++++ READING PASSAGE

Cell-cycle specified fluctuations of nucleosome occupancy at gene promoters
Gregory J. Hogan, Cheol-Koo Lee, and Jason D. Lieb

Background
The packaging of DNA into nucleosomes influences the accessibility of underlying regulatory information. Nucleosome occupancy and positioning are best-characterized in the budding yeast Saccharomyces cerevisiae, albeit in asynchronous cell populations or on individual promoters such as PHO5 and GAL1-10.
Methodology and Principal Findings
Using FAIRE (Formaldehyde-Assisted Isolation of Regulatory Elements) and whole-genome microarrays, we examined changes in nucleosome occupancy throughout the mitotic cell cycle in synchronized populations of S. cerevisiae. Perhaps surprisingly, nucleosome occupancy did not exhibit large, global variation between cell-cycle phases. However, nucleosome occupancy at the promoters of cell-cycle-regulated genes was reduced specifically at the cell-cycle phase in which that gene exhibited peak expression, with the notable exception of S-phase genes.
Conclusions and Significance
We present data that establishes FAIRE (Formaldehyde-Assisted Isolation of Regulatory Elements) as a high-throughput method for assaying nucleosome occupancy. For the first time in any system, nucleosome occupancy was mapped genome-wide throughout the cell cycle. Fluctuation of nucleosome occupancy at promoters of most cell-cycle regulated genes provides independent evidence that periodic expression of these genes is controlled mainly at the level of transcription. The promoters of G2/M genes are distinguished from other cell-cycle promoters by an unusually low baseline nucleosome occupancy throughout the cell cycle. This observation, coupled with the maintenance throughout the cell cycle of stereotypic nucleosome occupancy states between coding and non-coding loci, suggests that the largest component of variation in nucleosome occupancy is “hard wired”, perhaps at the level of DNA sequence.

++++++++

- **DIRECTIONS FOR THIS TASK**:
Copy the nucleosome occupancy abstract word for word, between "Methodology and Principal" and "of S-phase genes.", inclusive.

++++ DATASET ENTRIES

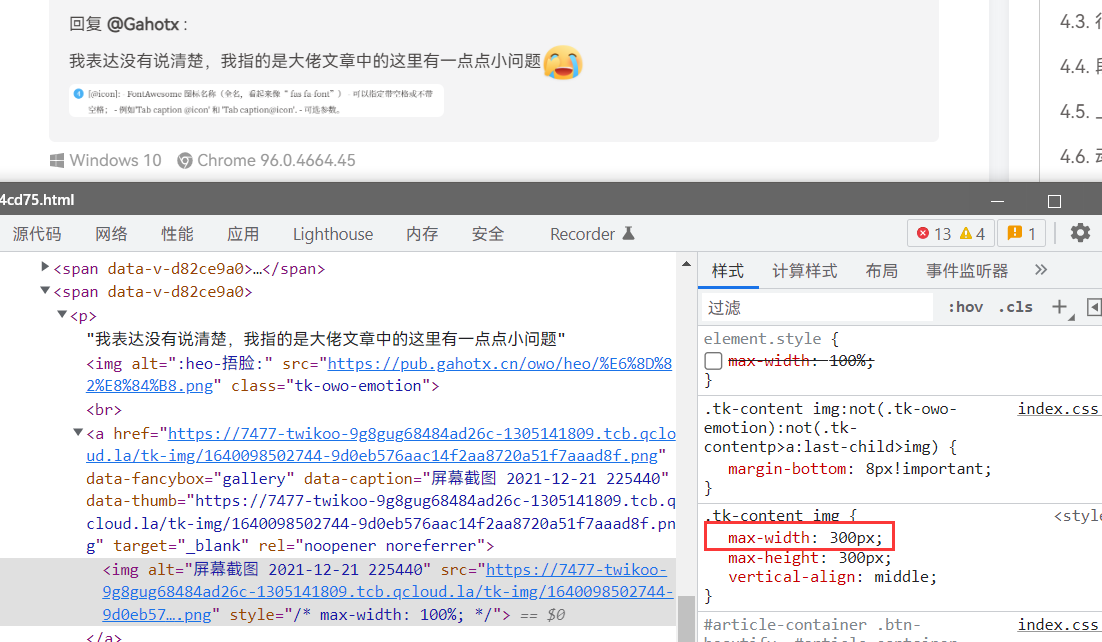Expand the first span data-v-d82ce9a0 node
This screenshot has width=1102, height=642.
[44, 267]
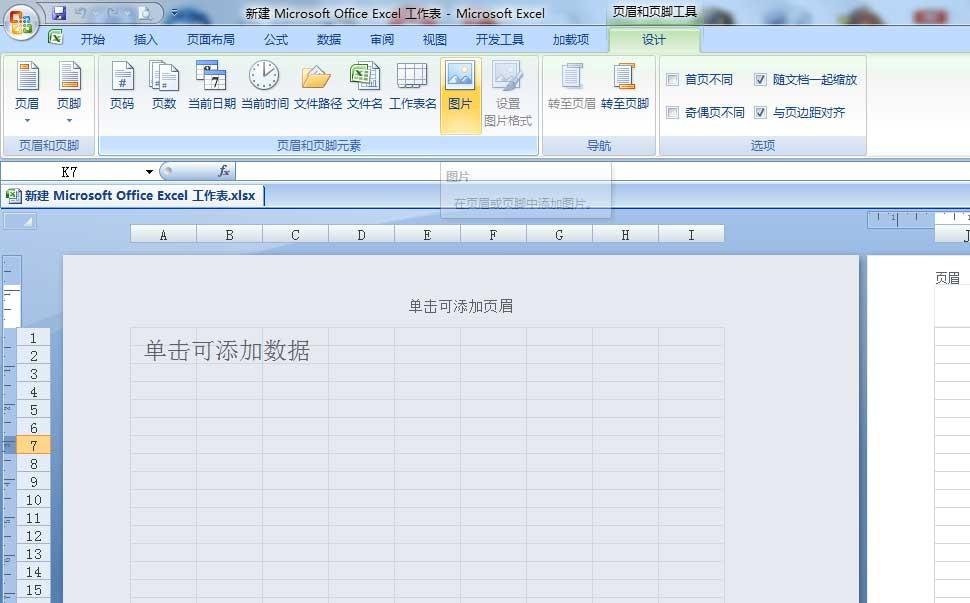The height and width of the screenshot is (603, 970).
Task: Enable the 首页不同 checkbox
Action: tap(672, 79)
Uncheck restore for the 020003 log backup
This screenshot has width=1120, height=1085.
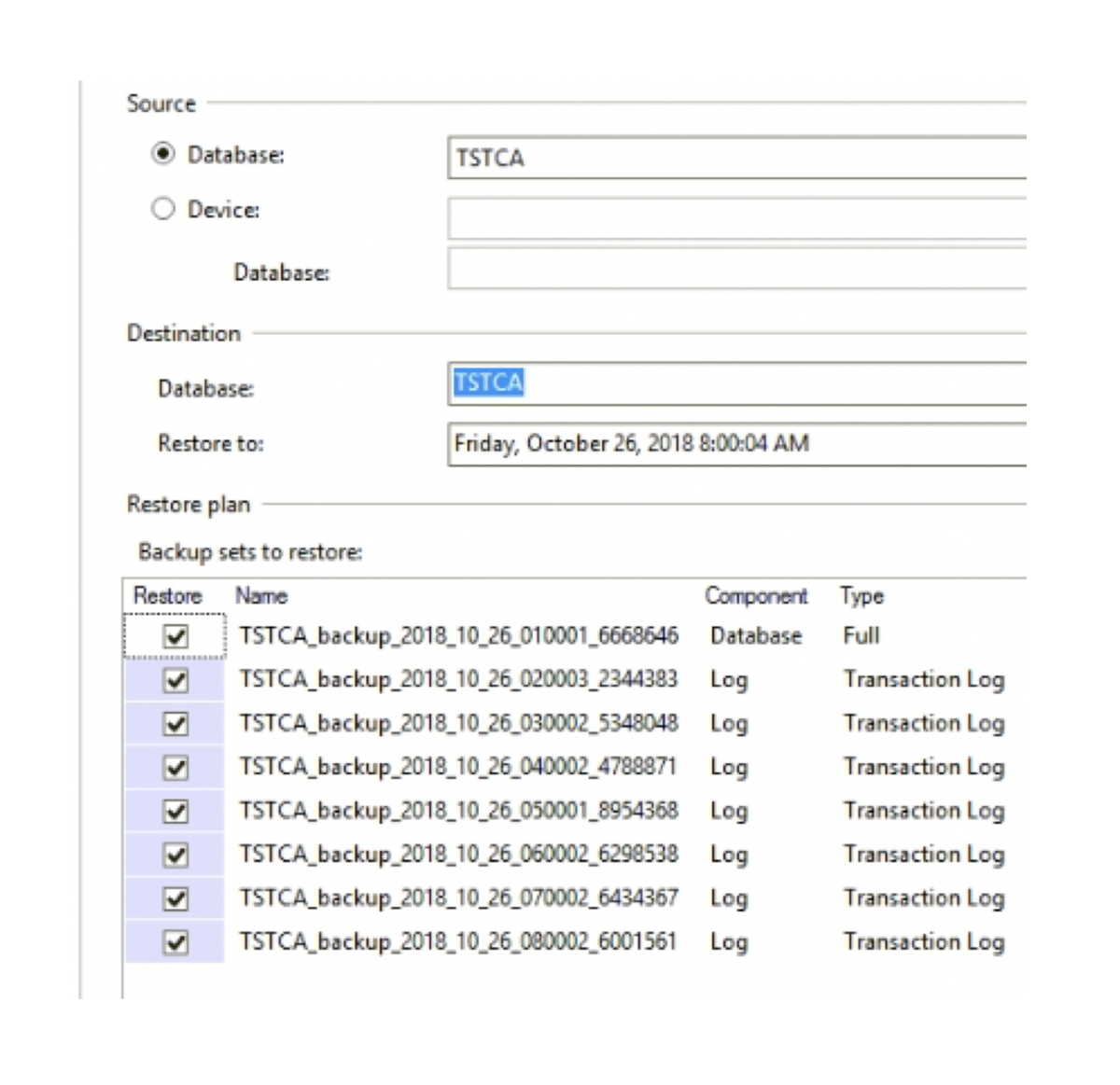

++++++++

- **SOLUTION BELOW**:
Methodology and Principal Findings
Using FAIRE (Formaldehyde-Assisted Isolation of Regulatory Elements) and whole-genome microarrays, we examined changes in nucleosome occupancy throughout the mitotic cell cycle in synchronized populations of S. cerevisiae. Perhaps surprisingly, nucleosome occupancy did not exhibit large, global variation between cell-cycle phases. However, nucleosome occupancy at the promoters of cell-cycle-regulated genes was reduced specifically at the cell-cycle phase in which that gene exhibited peak expression, with the notable exception of S-phase genes.